Winston Churchill famously described the British Royal Navy as having been sustained by three things, namely, “rum, sodomy and the lash.” It is to just such a sexually dissolute and violent maritime society that we are taken by Liam Rudden’s Thief.
A one-man play “inspired by” the writings of the great French writer Jean Genet, it invites us into the always dangerous underworld of ‘Sailor’, a rent boy for whom homosexuality is not so much a sexual orientation as a matter of commercial necessity. The son of a prostitute and a faceless client, he seemed predestined to a life on the high seas, living from the selling of his body and, more importantly, the opportunities for larceny which his sexual transactions afford.
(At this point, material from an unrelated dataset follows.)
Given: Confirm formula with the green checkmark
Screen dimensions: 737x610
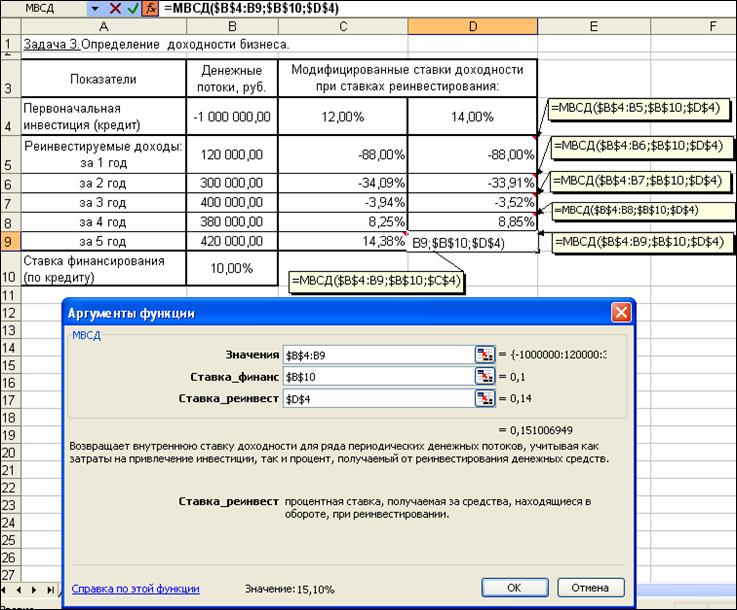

Lacing his tales of recent exploits (a ring stolen from a high-ranking naval officer, a narrow escape from an insanely violent sex slaver) with key points from his biography, Matt Robertson’s Sailor walks the blurred lines between pain and desire, excitement and death.
As ever with adaptations of prose fictions into solo plays, Thief sets out justify itself as live drama. In Edinburgh Fringe terms, Guy Masterson’s performances of George Orwell’s Animal Farm is the gold standard.
Sadly, despite the fact that he absolutely looks the part of the experienced pretty boy prostitute, Robertson lacks the necessary emotional and psychological range. His performance is too heavy on his character’s vulnerability and pain, and too light on his sexual masochism and ruthlessness.
Nevertheless, this is, in many respects, a very reasonable 50 minutes of theatre. The text itself is compelling, leaving vivid images imprinted on one’s mind. It’s just a pity that, given the subject matter, Robertson gives such a curiously clean performance.
Hill Street Solo Theatre, 0131 226 6522, until 24 Aug (not12), £10 (£8)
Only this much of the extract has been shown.